> _Written problem_:
Reproduce the listing below word for word, starting at the line with "Given: Open the Projects icon in the sidebar" and continuing through its end. Omit the pictures.

> _Records provided_:
···

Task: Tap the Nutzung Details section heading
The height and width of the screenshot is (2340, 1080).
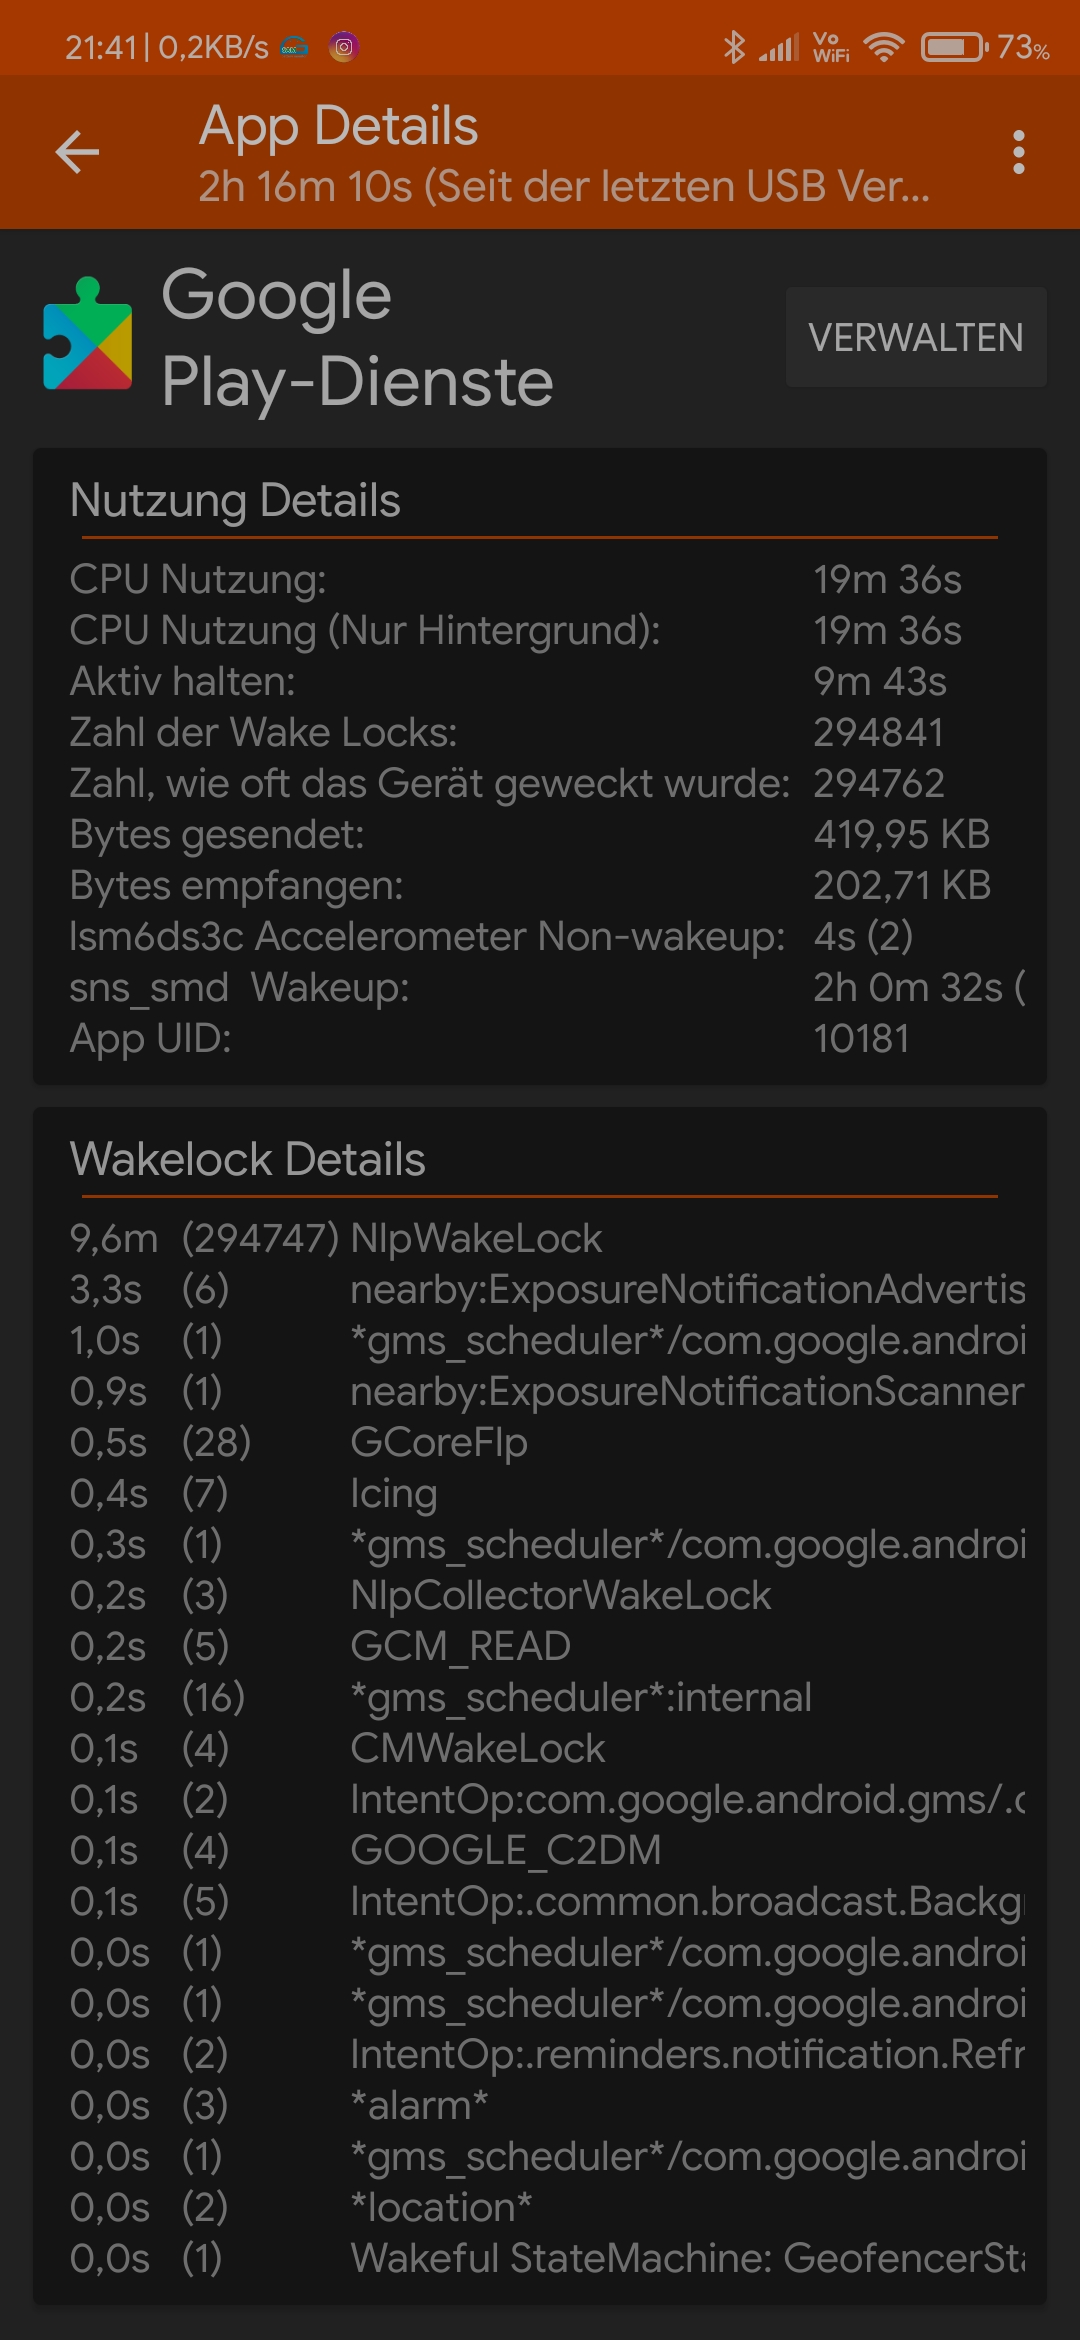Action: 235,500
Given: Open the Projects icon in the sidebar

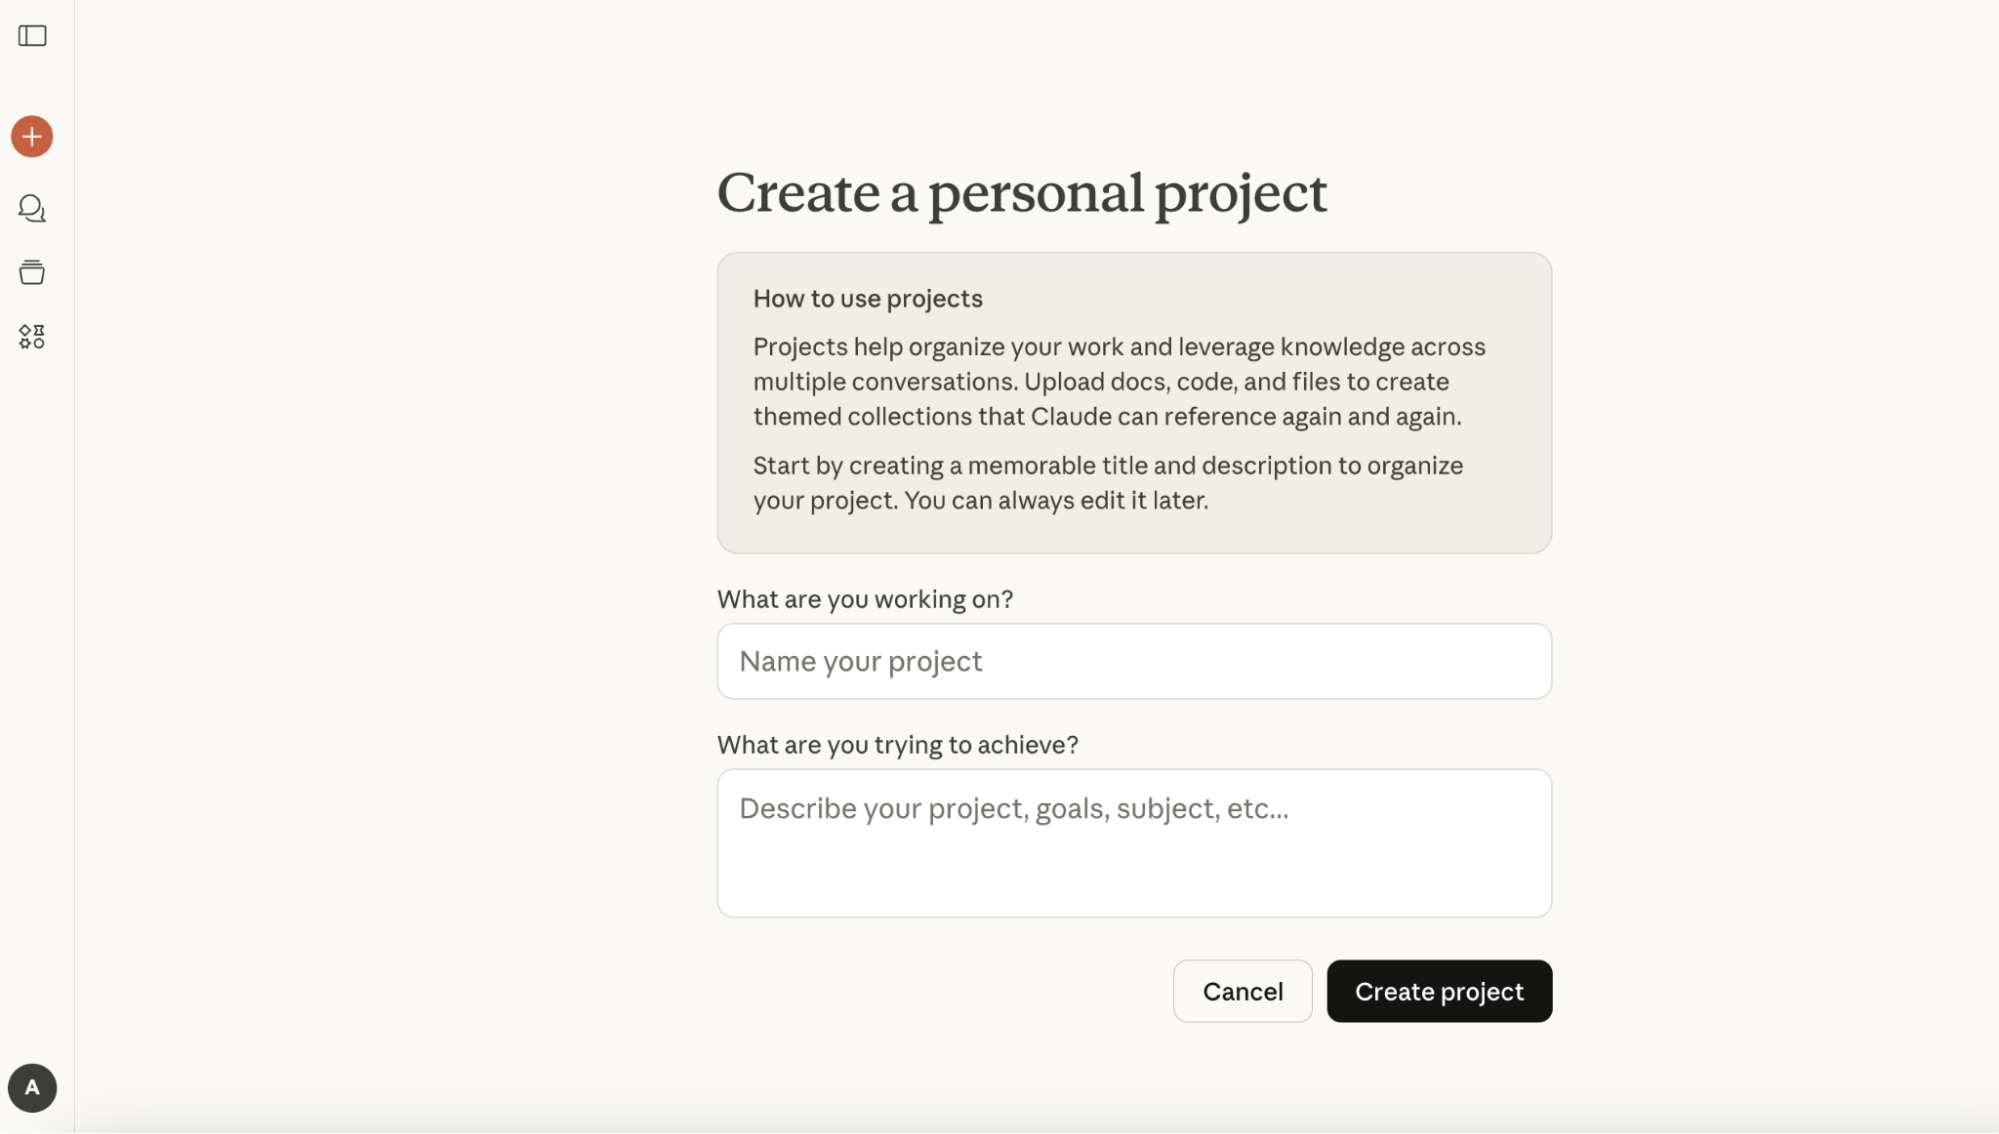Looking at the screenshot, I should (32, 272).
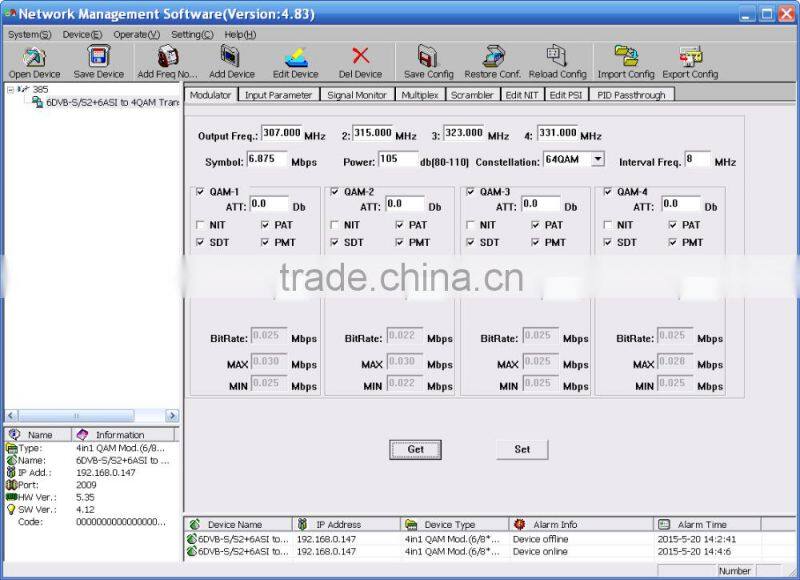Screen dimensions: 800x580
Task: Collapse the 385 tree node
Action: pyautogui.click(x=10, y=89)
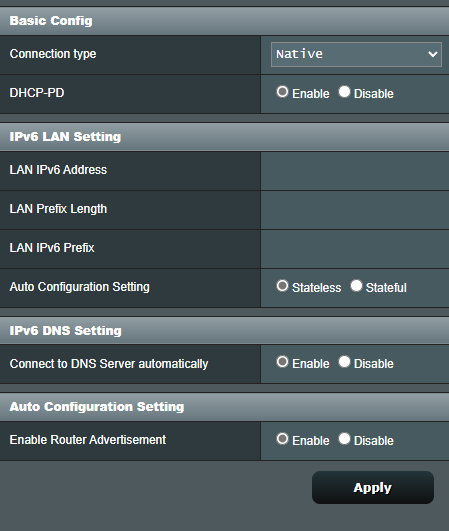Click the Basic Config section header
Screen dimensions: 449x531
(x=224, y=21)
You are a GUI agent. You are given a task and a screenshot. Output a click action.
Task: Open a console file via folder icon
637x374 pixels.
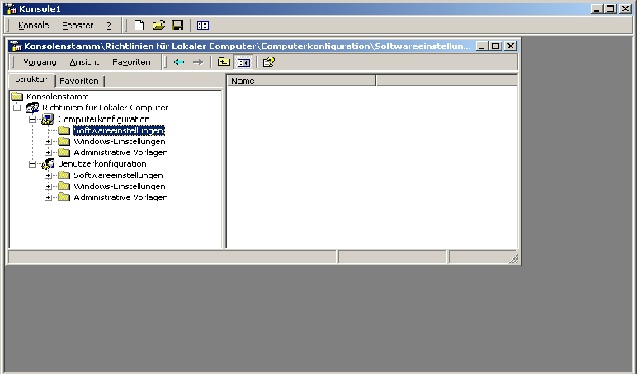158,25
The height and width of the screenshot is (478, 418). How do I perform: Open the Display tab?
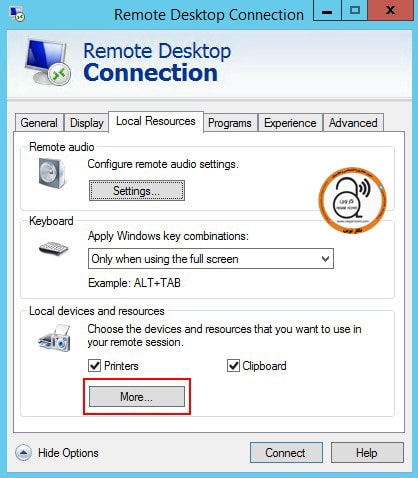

···

> _Worked solution_:
Given: Open the Projects icon in the sidebar

Looking at the screenshot, I should (32, 272).
Screen dimensions: 800x580
Task: Collapse the 385 tree node
Action: pyautogui.click(x=10, y=89)
Click the Basic Config section header
Screen dimensions: 449x531
(x=224, y=21)
You are a GUI agent. You are given a task and a screenshot. Output a click action.
Task: Open a console file via folder icon
637x374 pixels.
158,25
The height and width of the screenshot is (478, 418). How do I perform: Open the Display tab?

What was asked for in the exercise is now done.